Emerging With Care

A snake’s scaled snout pokes forth from a crag recess and feels its first direct rays of sun in months. Her body remains in passage, still nearly as cold as the contents of your refrigerator. After months in her dark retreat, her now-warming head, the seat of most information sensing and processing, must be overwhelmed by the bright surface world that is also coming to life. This moment marks the beginning of a new cycle for many temperate-zone snakes that sequester themselves into nooks on the Earth’s crust, to be reborn into the swelling energy of spring.

A female Arizona Black Rattlesnake gets her first glimpse of the sun from her rock shelter on a warm spring day.
A female Arizona Black Rattlesnake gets her first glimpse of the sun on a warm spring day, photographed by Jeff Smith.

She has been delivered easily across the bleakness of winter by a physiology of profound efficiency, and may emerge with nearly as much heft as when she entered in fall. Her systems have idled: her heart, slowed to perhaps one beat per minute, supplied enough oxygen for tissue survival, but none for growth and digestion. Should an infection take hold, her immune response would compel her to bask opportunistically when the sun shone, but otherwise her movement would be limited to occasional shifting and a mid-storm drink or two at the surface to hydrate. In milder climates, snakes may remain close enough to the surface to bask, but feeding is risky, as the heat required for digestion is not guaranteed and such prey may become bacterial media.

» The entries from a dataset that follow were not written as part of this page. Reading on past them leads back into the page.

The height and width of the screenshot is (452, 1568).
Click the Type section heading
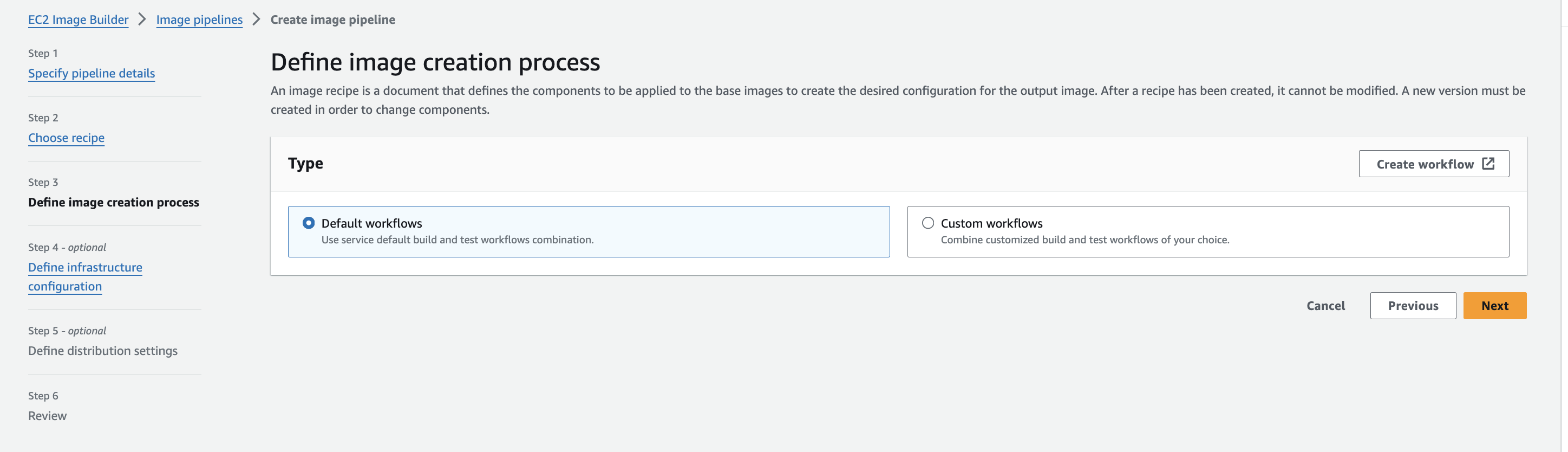[x=305, y=163]
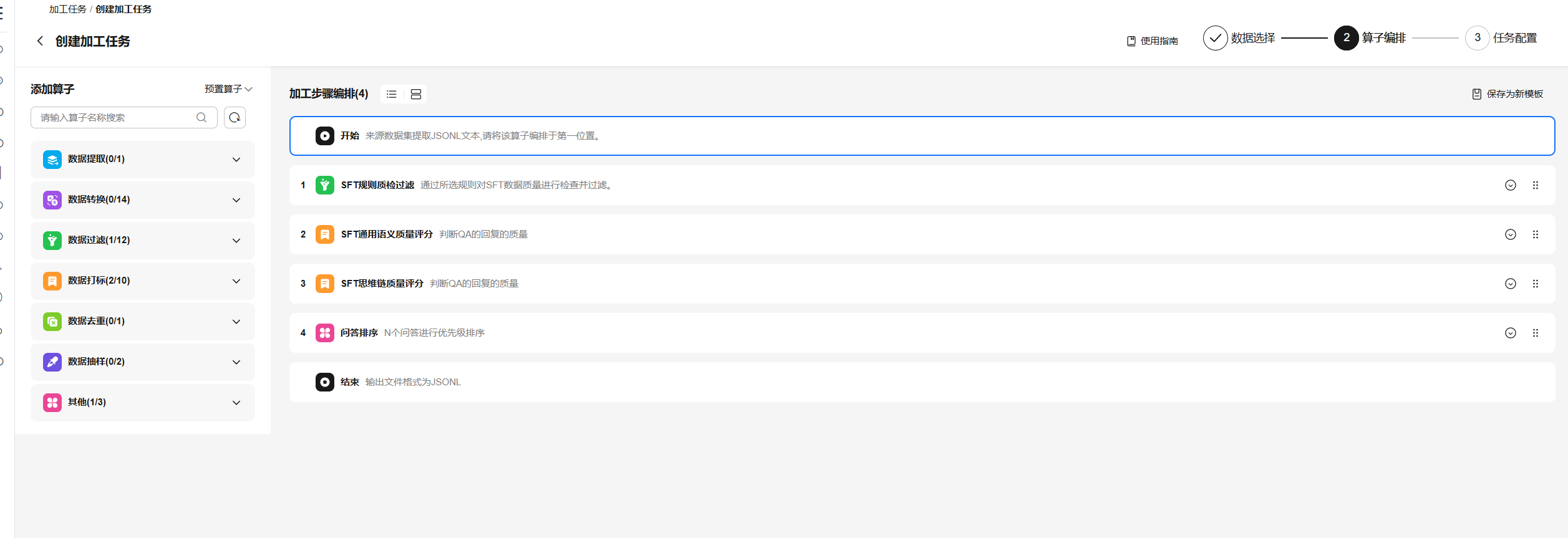Click the refresh icon next to search box
The image size is (1568, 538).
[x=235, y=118]
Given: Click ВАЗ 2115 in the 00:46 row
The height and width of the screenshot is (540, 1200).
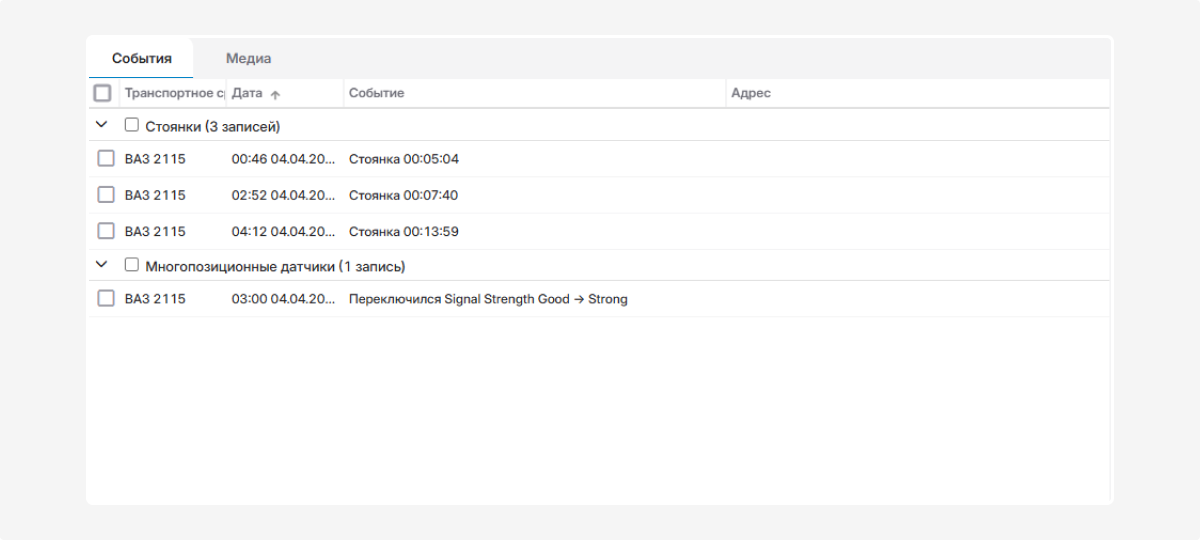Looking at the screenshot, I should [x=155, y=159].
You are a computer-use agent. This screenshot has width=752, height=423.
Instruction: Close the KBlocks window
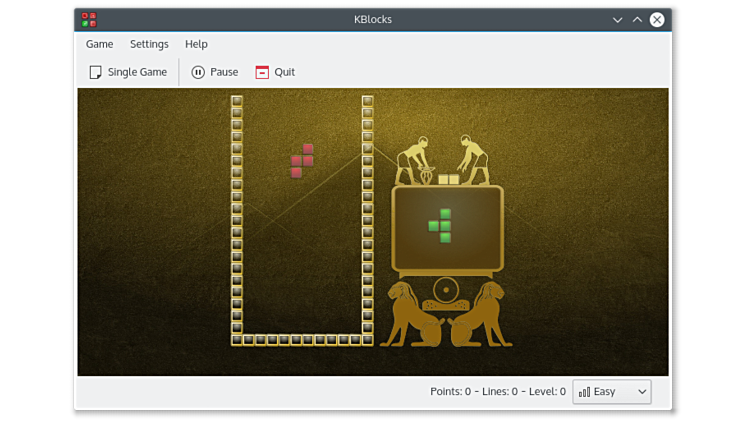657,19
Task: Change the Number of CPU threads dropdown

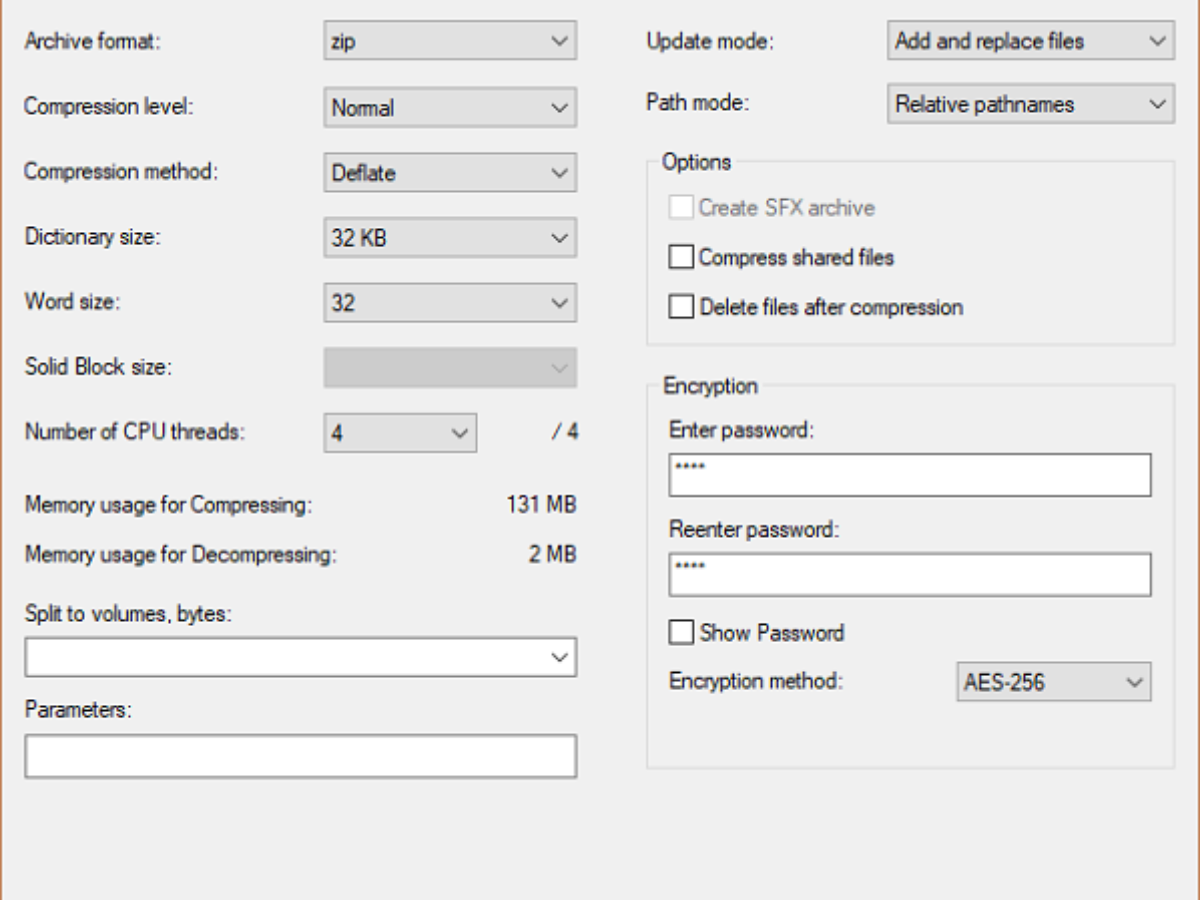Action: (400, 433)
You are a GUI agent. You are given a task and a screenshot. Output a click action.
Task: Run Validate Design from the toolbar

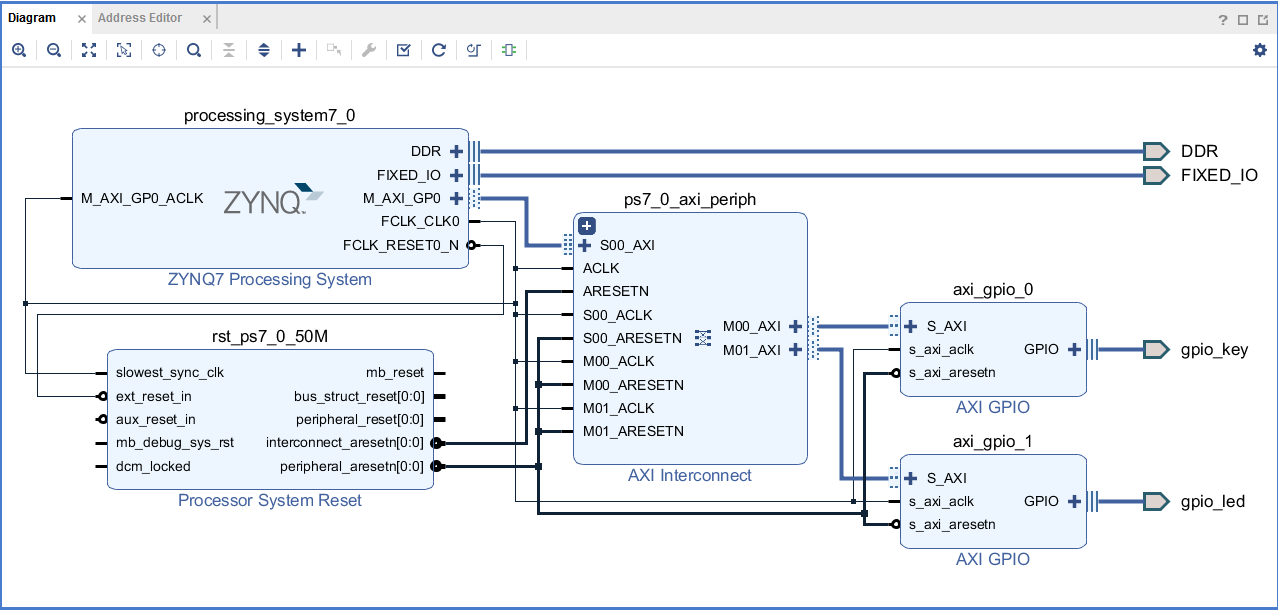[x=403, y=50]
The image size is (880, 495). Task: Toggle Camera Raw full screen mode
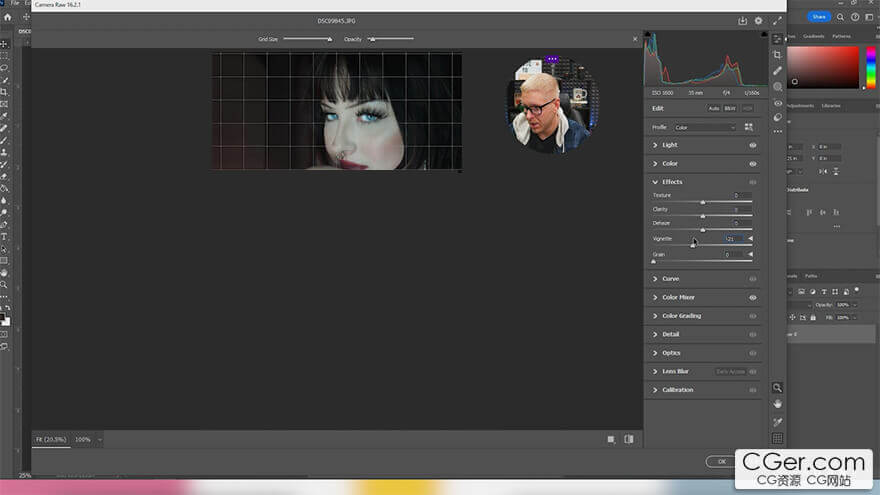tap(777, 20)
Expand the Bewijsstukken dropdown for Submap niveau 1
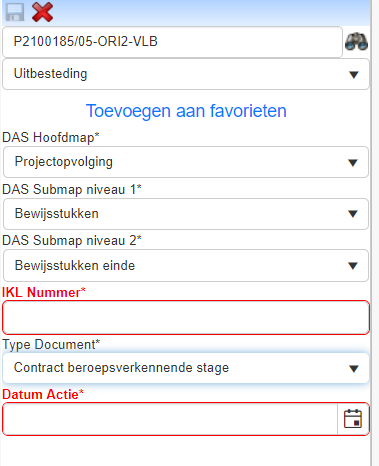Image resolution: width=379 pixels, height=466 pixels. pos(186,214)
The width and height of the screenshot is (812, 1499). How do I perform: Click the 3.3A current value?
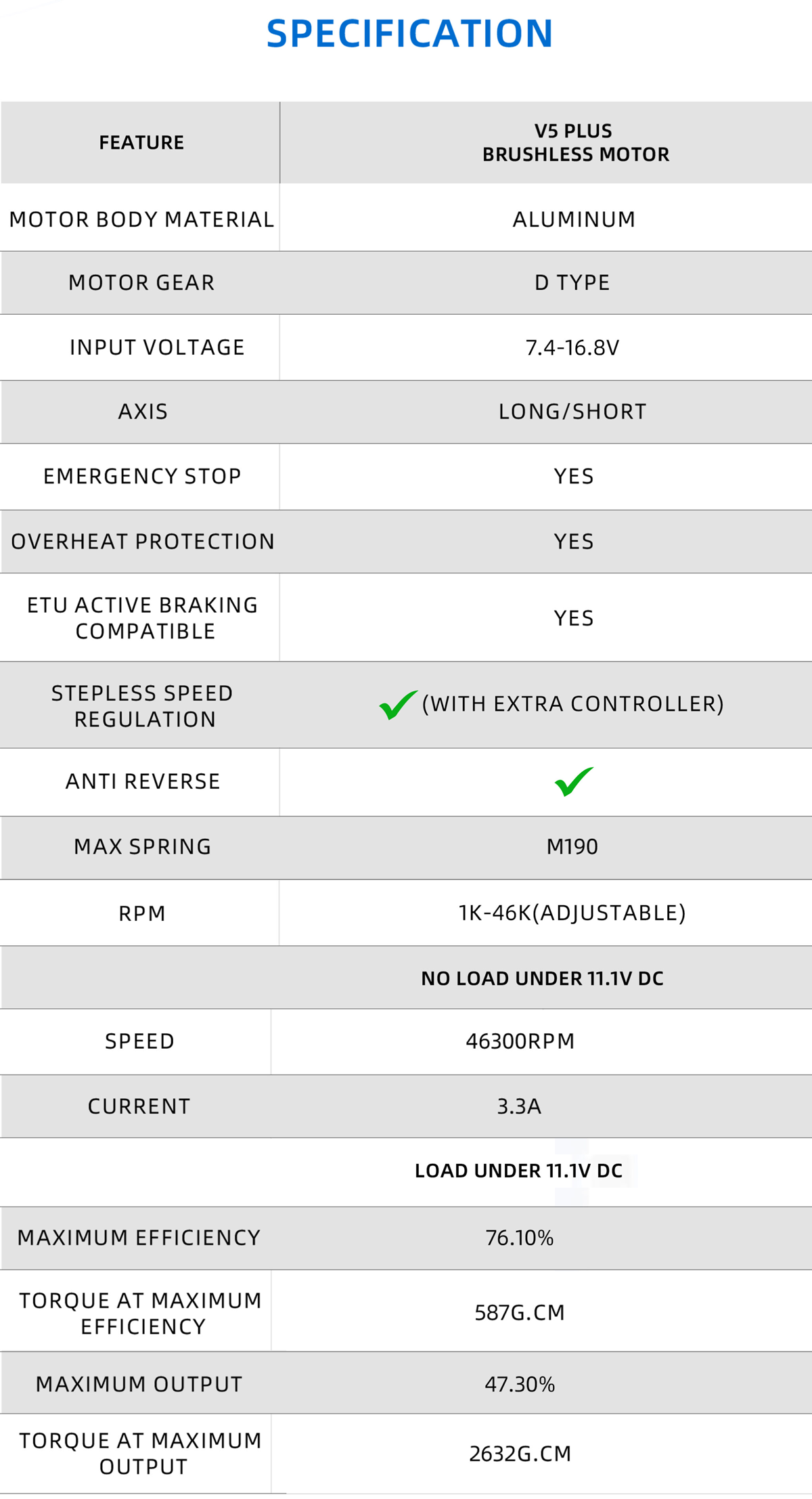(519, 1106)
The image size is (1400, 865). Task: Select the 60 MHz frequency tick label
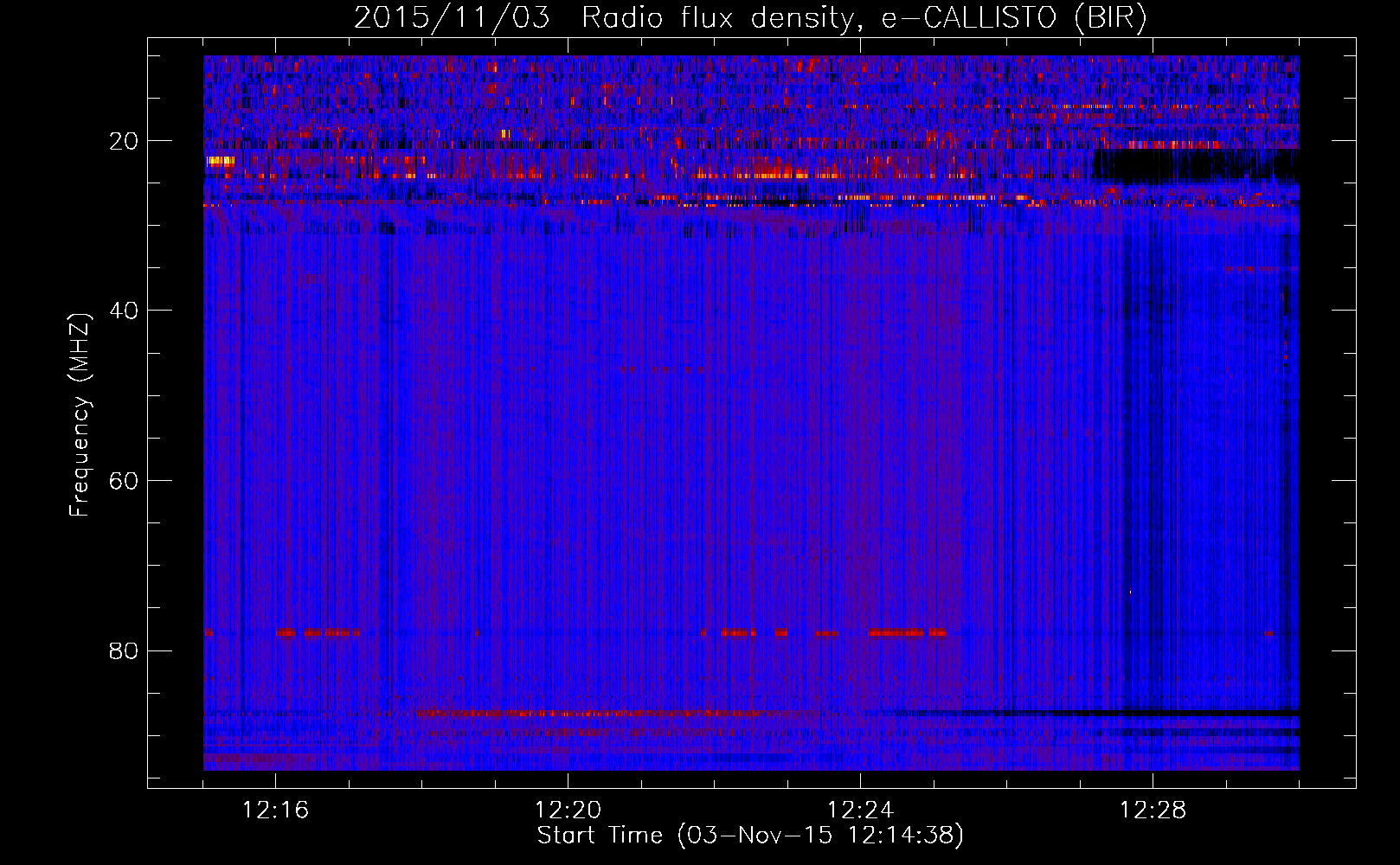124,481
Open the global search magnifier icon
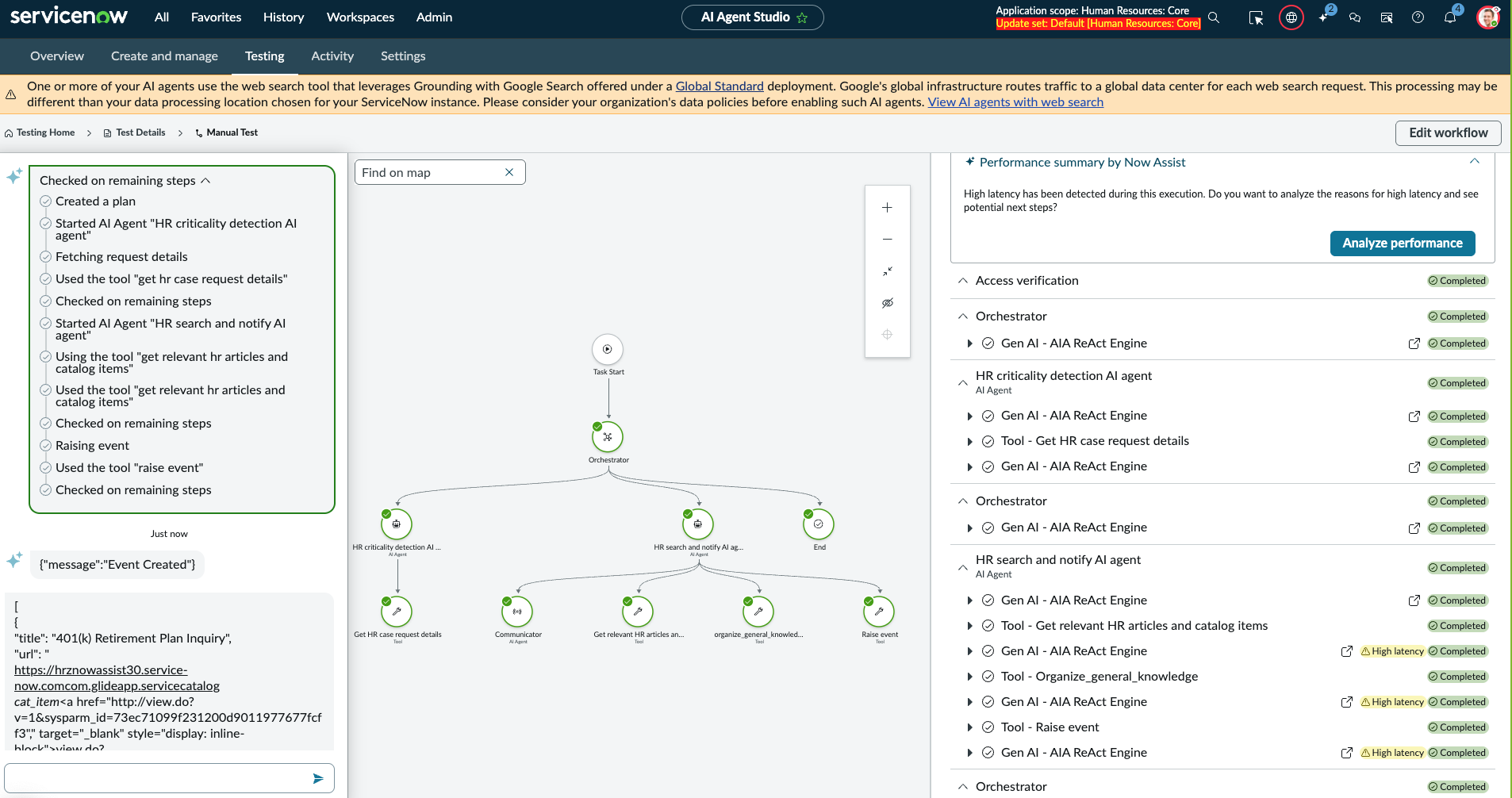 point(1214,17)
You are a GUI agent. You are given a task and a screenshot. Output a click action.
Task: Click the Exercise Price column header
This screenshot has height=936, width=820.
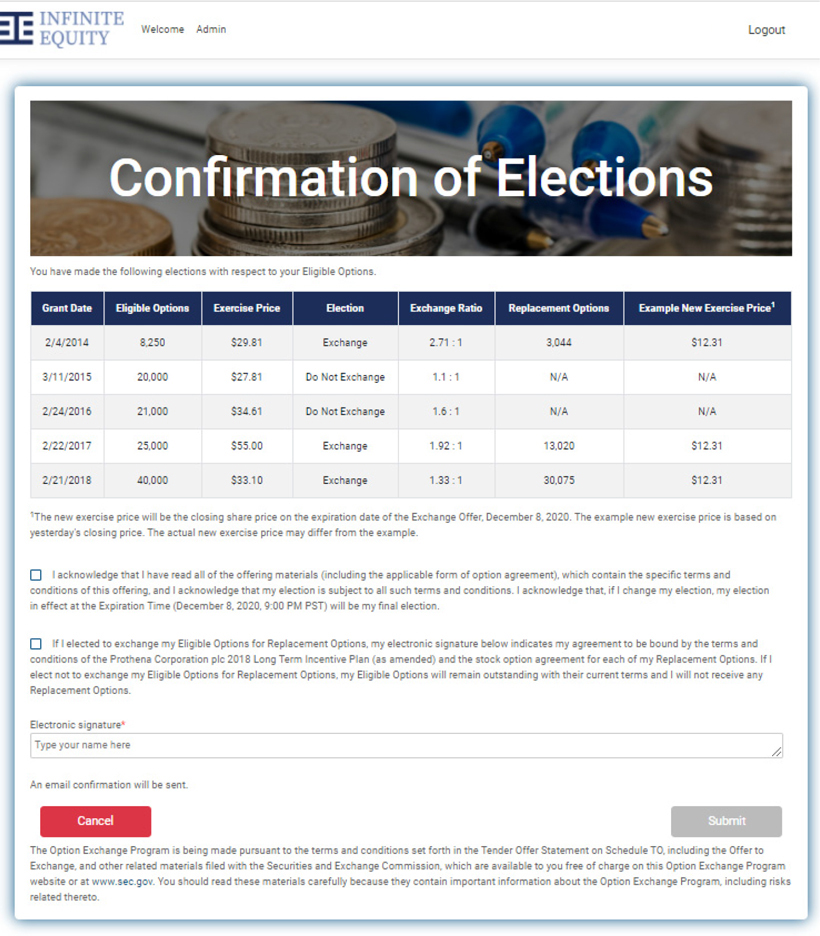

Her eyes now half filled with the expanse of a great broad sky, she remains still as the shadows compact and then lengthen again, until she is convinced no predators loom. She slips outside but does not stray far; it will take time to become accustomed to this inverted world and to re-calibrate to the danger that has sculpted her body and behavior over eons. Heat cues emergence, but it is not the sole priority. Security governs her actions, and she may warm only slightly in the filtered sun beneath a bush or rock. Over days or even weeks, her stillness belies a tide of biochemical and biorhythmic changes unfolding, preparing her for the twin essentials of survival and reproduction.

Though elaborately and colorfully sheathed, her actions and body have been honed by natural selection and streamlined for success. She navigates the world by a constellation of environmental cues that are ephemeral and hard to predict. Certain scents, the degree of herbaceous growth, or the passing shadow of a raptor inform her competing drives for resources and security. Yet even the keenest chemosense and conservative cautiousness cannot avert all risk.

The fabric of the biosphere binds all life together, a principle that, for many of us, had faded with our daily preoccupations. For many, SARS-CoV-2 rekindled an awareness of nature’s web and affected our habits. Staying closer to home, avoiding crowds, spending more time outside and dispensing with unnecessary activity, we now act more like snakes (and other wild creatures) than we have in ages. Paradoxically, our vulnerability to nature has led to an embrace of the same, as avoiding the contagion impels more of us outdoors.

Human cleverness brought us to the moon and back, but our animal bodies will always be best served by focusing on our own neighborhoods and communities that nourish our well-being. Emerging from this long virological winter, each of us has an opportunity to envision and build a more resilient world, one that is attuned both to threats and to our needs. We can protect our neighbors, human and otherwise, by adjusting our behavior and giving them a little space.